Ever since I went to my grandson’s T-ball game last week I have been thinking about the long, very slow process we human’s go through to learn, and how great it would be if we all had patient coaches. The primary focus of my grandson’s coaches seems to be to allow these 4 and 5 year-olds, boys and girls, enjoy the game as they find their motor skills while learning teamwork and sportsmanship. The lack of physical coordination of these very young players is astounding. But they are all out there working to learn their moves a little more smoothly game by game. And those gentle men, and one woman, who look like they are herding kittens, also appear to be enjoying themselves. Competition is not part of the equation and that is a good thing.
What if we lived each day like a good T-ball game and were lucky enough to have gentle coaches to guide us? What if the name of the game wasn’t competition but coordination, cooperation and learning to enjoy one another? I do believe that is the long-term goal for the survival of our species but right now it appears the competitive spirit is leading us toward disaster. Disasters have their function. They wake us up to what must change, but wouldn’t it be better to employ reason, coordination and cooperation to avoid them? Can we find good coaches for our life and can we sometimes be the good coach?

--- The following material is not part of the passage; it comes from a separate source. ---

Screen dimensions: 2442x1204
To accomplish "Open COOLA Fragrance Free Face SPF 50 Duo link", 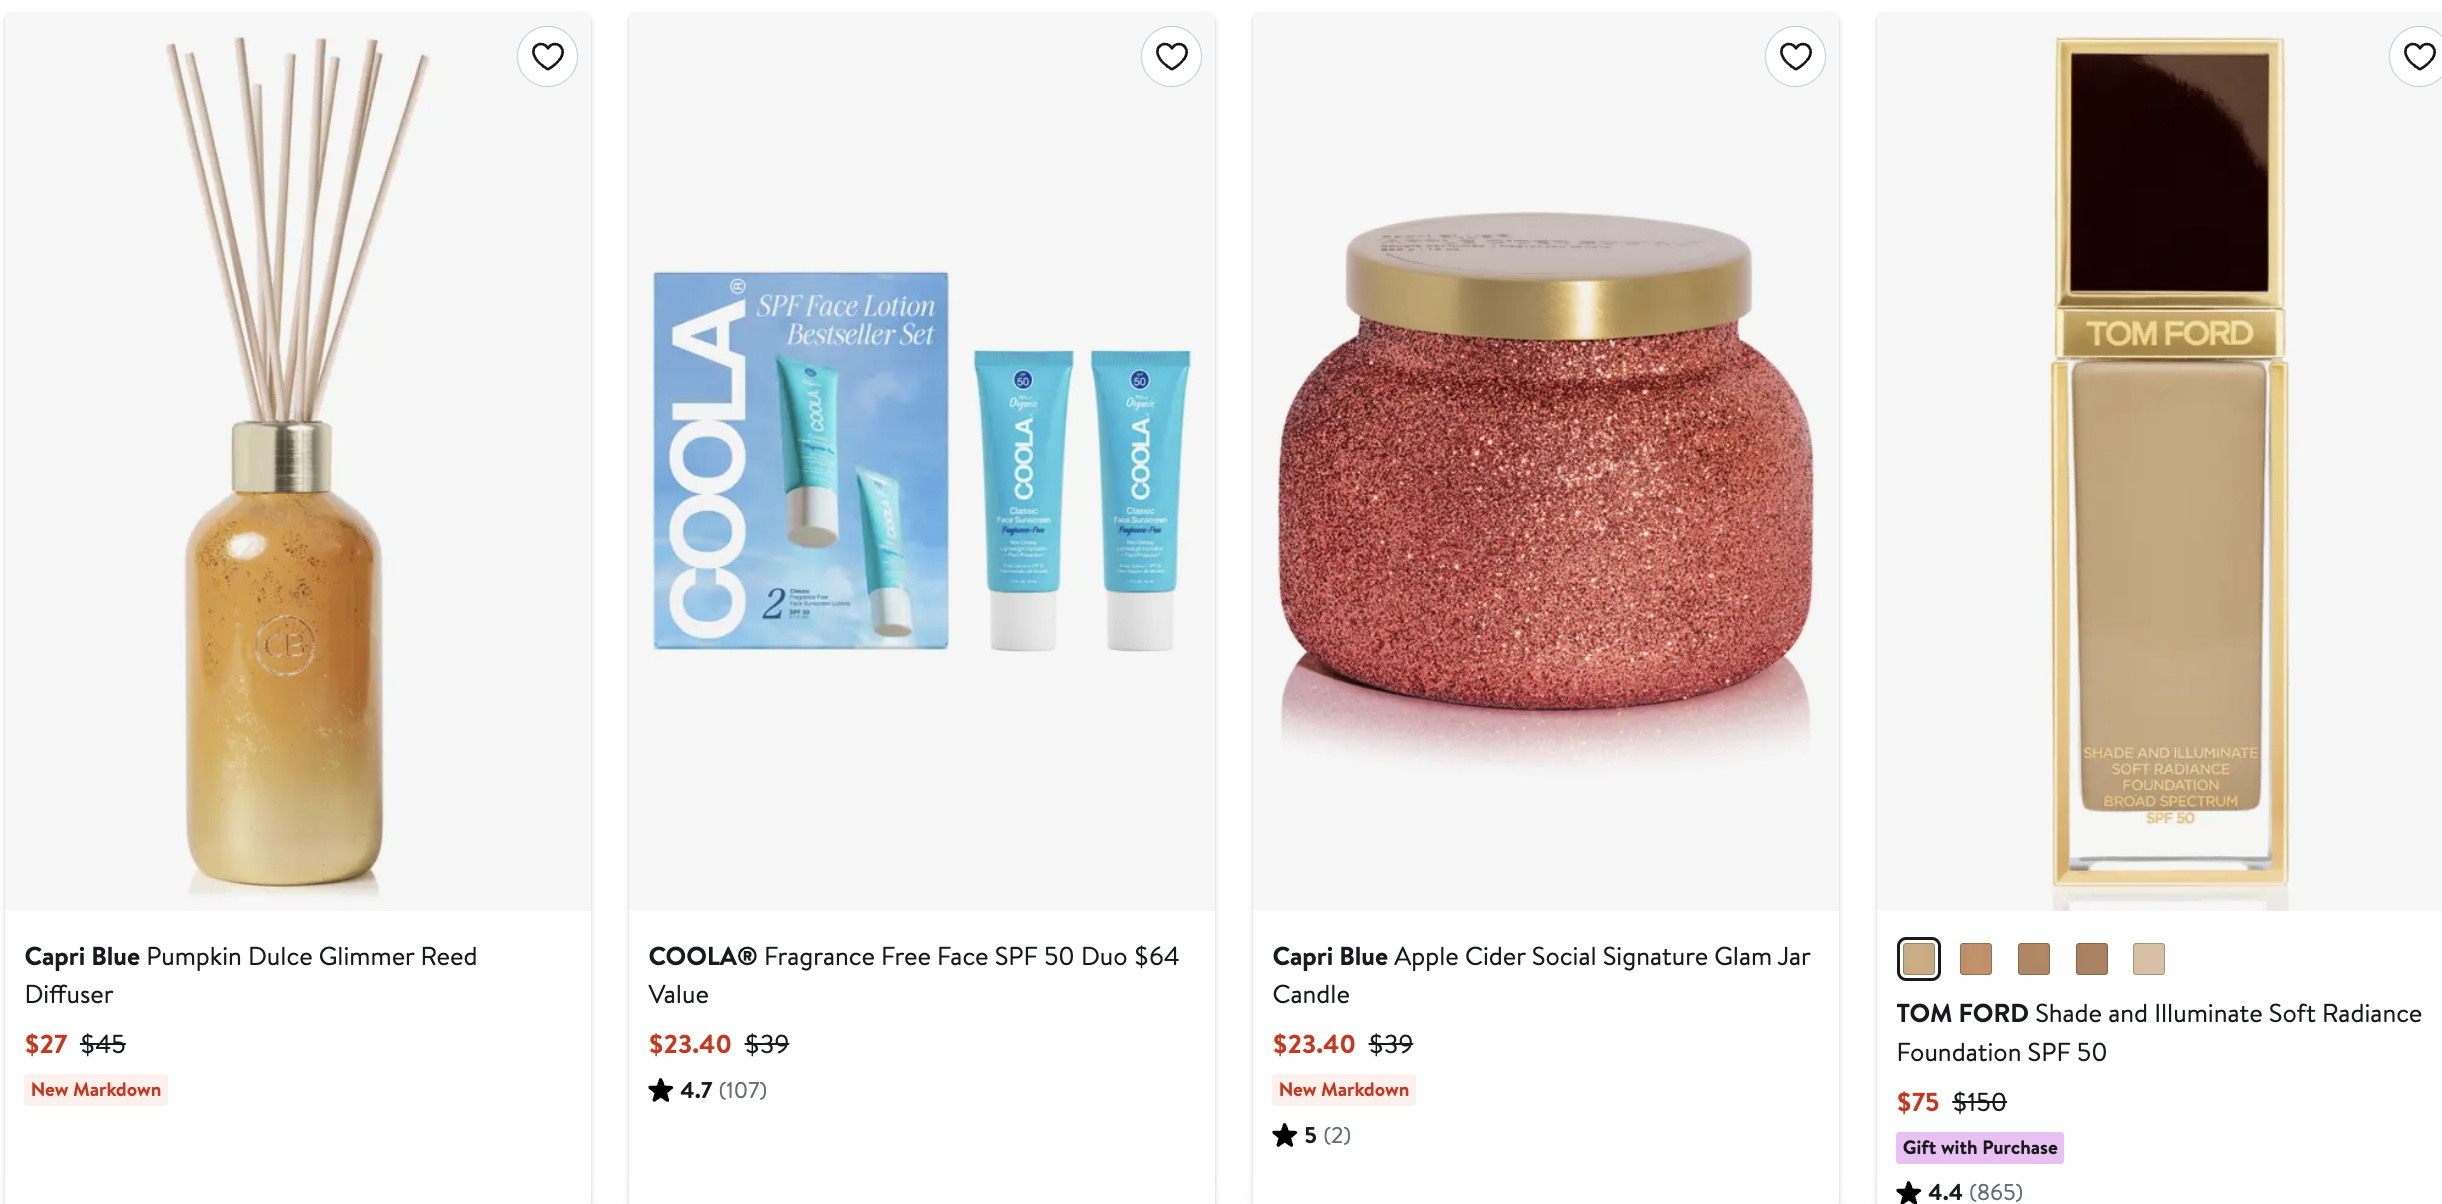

Any game has its goal and setbacks or it wouldn’t be a game and there was a setback at T-ball last week when a little player stepped up to the ball, swung with might, hitting the ball squarely and lined it right into another players face near first base. A gasp came from the bleachers and many coaches huddled around the little one in pain. There was a sigh of relief when this tiny player was able to stay in the game and play resumed. Accepting help, and the capacity to rebound from setbacks, is another important T-ball lesson. I believe many more eyes will be focused on the direction of the ball in the next game. And can we keep our eye on the big blue ball we live on, and its inhabitants, and each do our part to avert disaster?
The human species is extremely young in terms of the rest of the earth and we still have an incredible amount of learning to do to live successfully. In my memoire, God Never Hurries, I wrote about my vivid realization of that fact when visiting the Museum of Natural History in Washington, D.C. and looking up at an incredibly tall timeline (at least two stories high) depicting the age of the earth, the beginning of life forms and their progression up to the present. We first appear at the very tip of this incredibly tall visual aid and still have much to learn about living. I believe we can all stay in the game if we find good coaches, sometimes be one, learn teamwork, good sportsmanship, have genuine compassion, and trust in the slow work of God.